Wiosną, Pruszków będzie więc miał na wolności trzech członków zarządu grupy, skarbnika i dużą grupę żołnierzy. Policjanci i prokuratorzy uważają, że jest mało prawdopodobne, by gangsterzy zrezygnowali z przestępczych interesów. Trzeba się więc liczyć z tym, że spróbują odzyskać dawne wpływy.

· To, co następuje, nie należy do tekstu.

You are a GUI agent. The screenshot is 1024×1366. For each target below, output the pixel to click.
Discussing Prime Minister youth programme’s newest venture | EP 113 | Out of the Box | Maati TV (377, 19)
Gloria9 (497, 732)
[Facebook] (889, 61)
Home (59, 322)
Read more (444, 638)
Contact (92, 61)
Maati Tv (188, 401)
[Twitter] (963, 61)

– To może wiązać się z serią porachunków i ostrzejszych starć, bo konkurencja, która powstała pod ich nieobecność, zwłaszcza grup rosyjskojęzycznych jest duża i już okrzepła w Warszawie – mówi oficer CBŚ. – Daje się odczuć atmosferę wyczekiwania. Wszyscy zastanawiamy się, kto wykona pierwszy ruch. Czy Polacy dogadają się z Rosjanami i Ukraińcami, czy zacznie się walka? Na razie panuje cisza – tłumaczy.
Nie oznacza to jednak, że gang pruszkowski przestał istnieć, a tylko, że nie afiszuje się ze swoimi działaniami.
Ciszę zarządziło kierownictwo Pruszkowa jeszcze w 2006 r. Wtedy sąd uchylił 12-letni wyrok dla Zbigniewa W., ps. Zbynek, współpracownika zarządu Pruszkowa. Gangster świętował wyjście na wolność w klubie Cinnamon w Śródmieściu. Podczas imprezy, na której bawili się najważniejsi przestępcy stolicy, Zbynek obwieścił: „Pruszków wraca”. Gdy o imprezie dowiedzieli się siedzący w więzieniu członkowie zarządu gangu, zabronili publicznych „wystąpień” i nakazali prowadzenie interesów w ciszy, bez rzucania się w oczy policji i konkurencji.
– Tę taktykę Pruszków stosuje do dzią – mówi policjant komendy stołecznej zajmujący się walką z gangami. – Ci, którzy wyszli ostatnio na wolność, zapadli się pod ziemię. Ale w każdej chwili mogą zacząć działać.